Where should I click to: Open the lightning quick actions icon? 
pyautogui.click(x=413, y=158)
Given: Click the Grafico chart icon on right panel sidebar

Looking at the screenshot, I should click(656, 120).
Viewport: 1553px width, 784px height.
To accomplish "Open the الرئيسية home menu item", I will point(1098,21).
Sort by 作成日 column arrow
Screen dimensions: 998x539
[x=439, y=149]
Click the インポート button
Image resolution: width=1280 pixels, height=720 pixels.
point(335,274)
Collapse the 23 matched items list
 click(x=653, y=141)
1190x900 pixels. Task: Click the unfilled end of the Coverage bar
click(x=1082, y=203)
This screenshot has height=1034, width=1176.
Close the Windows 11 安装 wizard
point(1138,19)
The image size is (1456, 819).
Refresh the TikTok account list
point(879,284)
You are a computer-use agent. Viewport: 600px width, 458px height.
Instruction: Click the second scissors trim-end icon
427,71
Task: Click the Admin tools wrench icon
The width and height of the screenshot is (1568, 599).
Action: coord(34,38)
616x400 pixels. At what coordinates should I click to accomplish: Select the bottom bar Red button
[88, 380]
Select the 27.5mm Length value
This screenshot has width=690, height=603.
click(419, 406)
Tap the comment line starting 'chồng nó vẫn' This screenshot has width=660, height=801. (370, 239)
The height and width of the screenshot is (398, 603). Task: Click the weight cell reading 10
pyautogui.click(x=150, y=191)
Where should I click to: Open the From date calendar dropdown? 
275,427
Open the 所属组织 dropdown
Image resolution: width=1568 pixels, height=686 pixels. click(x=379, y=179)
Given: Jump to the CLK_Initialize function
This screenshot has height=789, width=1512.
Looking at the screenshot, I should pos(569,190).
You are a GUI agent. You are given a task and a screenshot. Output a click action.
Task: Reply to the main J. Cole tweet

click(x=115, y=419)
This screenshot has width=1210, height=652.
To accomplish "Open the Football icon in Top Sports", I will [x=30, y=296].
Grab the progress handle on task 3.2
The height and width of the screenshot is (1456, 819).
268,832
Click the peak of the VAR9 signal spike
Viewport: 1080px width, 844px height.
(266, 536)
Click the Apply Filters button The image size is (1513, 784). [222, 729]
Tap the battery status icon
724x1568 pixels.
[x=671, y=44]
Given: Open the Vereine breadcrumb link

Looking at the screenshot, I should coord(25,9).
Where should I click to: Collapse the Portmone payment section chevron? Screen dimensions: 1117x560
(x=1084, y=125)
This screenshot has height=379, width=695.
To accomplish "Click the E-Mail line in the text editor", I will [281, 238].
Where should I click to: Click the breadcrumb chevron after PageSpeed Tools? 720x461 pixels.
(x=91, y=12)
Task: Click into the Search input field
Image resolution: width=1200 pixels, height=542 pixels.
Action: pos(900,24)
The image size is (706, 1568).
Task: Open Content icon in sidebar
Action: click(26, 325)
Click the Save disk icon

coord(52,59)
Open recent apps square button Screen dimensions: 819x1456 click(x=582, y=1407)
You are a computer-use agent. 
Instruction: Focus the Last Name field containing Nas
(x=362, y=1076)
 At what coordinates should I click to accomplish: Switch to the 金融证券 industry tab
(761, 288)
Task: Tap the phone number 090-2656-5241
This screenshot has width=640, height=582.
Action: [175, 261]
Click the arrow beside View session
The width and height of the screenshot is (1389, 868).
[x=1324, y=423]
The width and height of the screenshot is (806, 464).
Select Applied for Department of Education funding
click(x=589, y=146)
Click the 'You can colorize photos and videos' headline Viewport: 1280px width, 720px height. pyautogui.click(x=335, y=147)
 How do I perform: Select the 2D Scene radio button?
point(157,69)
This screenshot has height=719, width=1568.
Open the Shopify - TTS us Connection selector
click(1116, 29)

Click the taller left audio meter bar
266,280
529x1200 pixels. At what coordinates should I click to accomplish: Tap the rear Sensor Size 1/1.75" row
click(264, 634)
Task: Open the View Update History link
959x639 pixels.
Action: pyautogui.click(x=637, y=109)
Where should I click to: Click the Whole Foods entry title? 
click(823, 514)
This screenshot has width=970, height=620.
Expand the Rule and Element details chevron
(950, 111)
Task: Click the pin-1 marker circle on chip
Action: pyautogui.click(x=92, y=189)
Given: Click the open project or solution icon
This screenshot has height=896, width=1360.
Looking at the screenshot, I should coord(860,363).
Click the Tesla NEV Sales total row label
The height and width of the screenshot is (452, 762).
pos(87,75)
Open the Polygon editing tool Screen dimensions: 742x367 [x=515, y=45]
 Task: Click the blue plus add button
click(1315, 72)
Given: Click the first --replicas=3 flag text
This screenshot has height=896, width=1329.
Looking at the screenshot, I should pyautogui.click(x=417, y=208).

• Instructions for the task:
Each line in the data that holds the string "computer" must be returned.

• Answer section:
You are a computer-use agent. Viewport: 600px width, 458px height.
You are a computer-use agent. 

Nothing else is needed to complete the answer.